> **EXTRACT PROVIDED**:
2006 EMPLOYMENT COMMENCEMENT INCENTIVE PLAN
Pursuant to the Stock Option Grant Notice (“Grant Notice”) to which this Stock Option Agreement (this “Agreement”) is attached, Renovis, Inc. (the “Company”) has granted to the Optionee an option under the Company’s 2006 Employment Commencement Incentive Plan (the “Plan”) to purchase the number of shares of Stock indicated in the Grant Notice at the exercise price indicated in the Grant Notice. Unless otherwise defined herein, the terms defined in the Plan shall have the same defined meanings in this Agreement.
ARTICLE I
DEFINITIONS; INCORPORATION OF TERMS
1.1 General. Wherever the following terms are used in this Agreement they shall have the meanings specified below, unless the context clearly indicates otherwise. Capitalized terms not specifically defined herein shall have the meanings specified in the Plan.
1.2 Incorporation of Terms of Plan. The Option is subject to the terms and conditions of the Plan which are incorporated herein by reference.
ARTICLE II
GRANT OF OPTION
2.1 Grant of Option. In consideration of the Optionee’s agreement to commence and remain in the employ of the Company or its Subsidiaries and for other good and valuable consideration, effective as of the Grant Date set forth in the Grant Notice (the “Grant Date”), the Company irrevocably grants to the Optionee the Option to purchase any part or all of an aggregate of the number of shares of Stock set forth in the Grant Notice, upon the terms and conditions set forth in this Agreement. The Option shall be a Non-Qualified Stock Option.
2.2 Purchase Price. The purchase price per share of the shares of Stock subject to the Option shall be as set forth in the Grant Notice, without commission or other charge; provided, however, that the exercise price shall not be less than the Fair Market Value of a share of Stock, unless otherwise permitted by applicable law.
2.3 Consideration to the Company. In consideration of the granting of the Option by the Company, the Optionee agrees to render faithful and efficient services to the Company or any Subsidiary, with such duties and responsibilities as the Company shall from time to time prescribe. Nothing in the Plan or this Agreement shall confer upon the Optionee any right to continue in the employ of the Company or any Subsidiary or shall interfere with or restrict in any way the rights of the Company and its Subsidiaries, which are hereby expressly reserved, to discharge the Optionee at any time for any reason whatsoever, with or without cause.

> **RECORD SET**:
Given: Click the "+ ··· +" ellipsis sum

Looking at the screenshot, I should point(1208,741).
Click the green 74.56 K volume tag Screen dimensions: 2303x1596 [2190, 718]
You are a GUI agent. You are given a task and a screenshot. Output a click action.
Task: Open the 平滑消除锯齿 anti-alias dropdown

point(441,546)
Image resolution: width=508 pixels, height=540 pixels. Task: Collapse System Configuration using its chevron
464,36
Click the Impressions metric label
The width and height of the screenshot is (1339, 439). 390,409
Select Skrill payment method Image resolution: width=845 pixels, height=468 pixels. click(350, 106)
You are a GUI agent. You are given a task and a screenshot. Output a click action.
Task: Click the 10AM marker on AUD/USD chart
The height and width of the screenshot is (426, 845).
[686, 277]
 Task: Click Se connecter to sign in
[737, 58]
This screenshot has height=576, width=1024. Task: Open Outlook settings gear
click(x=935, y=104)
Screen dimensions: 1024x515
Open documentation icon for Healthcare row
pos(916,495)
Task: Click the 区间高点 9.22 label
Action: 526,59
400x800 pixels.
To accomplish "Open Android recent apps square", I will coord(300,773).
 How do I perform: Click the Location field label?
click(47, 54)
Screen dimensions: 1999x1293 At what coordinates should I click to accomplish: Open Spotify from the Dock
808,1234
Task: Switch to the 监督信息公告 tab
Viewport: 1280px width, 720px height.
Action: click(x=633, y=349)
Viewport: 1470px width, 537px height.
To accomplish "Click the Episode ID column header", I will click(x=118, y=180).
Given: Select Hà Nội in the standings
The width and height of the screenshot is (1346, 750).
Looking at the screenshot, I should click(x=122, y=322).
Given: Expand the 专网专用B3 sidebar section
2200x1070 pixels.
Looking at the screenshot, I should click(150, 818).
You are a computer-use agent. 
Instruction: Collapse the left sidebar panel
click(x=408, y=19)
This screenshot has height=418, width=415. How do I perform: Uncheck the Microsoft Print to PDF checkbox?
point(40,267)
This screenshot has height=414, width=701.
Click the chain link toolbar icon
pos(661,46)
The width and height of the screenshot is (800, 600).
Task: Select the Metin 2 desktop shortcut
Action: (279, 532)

> **LIST OF TASKS**:
- A) According to the stock option agreement, what type of stock option is the Option?
- B) Rewrite the part of the stock option agreement starting at "1.2 Incorporation of" and ending at "Non-Qualified Stock Option.", changing "Optionee" to "Grantee".

> **ANSWERS BY TASK**:
- A) It is a Non-Qualified Stock Option.

- B)
1.2 Incorporation of Terms of Plan. The Option is subject to the terms and conditions of the Plan which are incorporated herein by reference.
ARTICLE II
GRANT OF OPTION
2.1 Grant of Option. In consideration of the Grantee’s agreement to commence and remain in the employ of the Company or its Subsidiaries and for other good and valuable consideration, effective as of the Grant Date set forth in the Grant Notice (the “Grant Date”), the Company irrevocably grants to the Grantee the Option to purchase any part or all of an aggregate of the number of shares of Stock set forth in the Grant Notice, upon the terms and conditions set forth in this Agreement. The Option shall be a Non-Qualified Stock Option.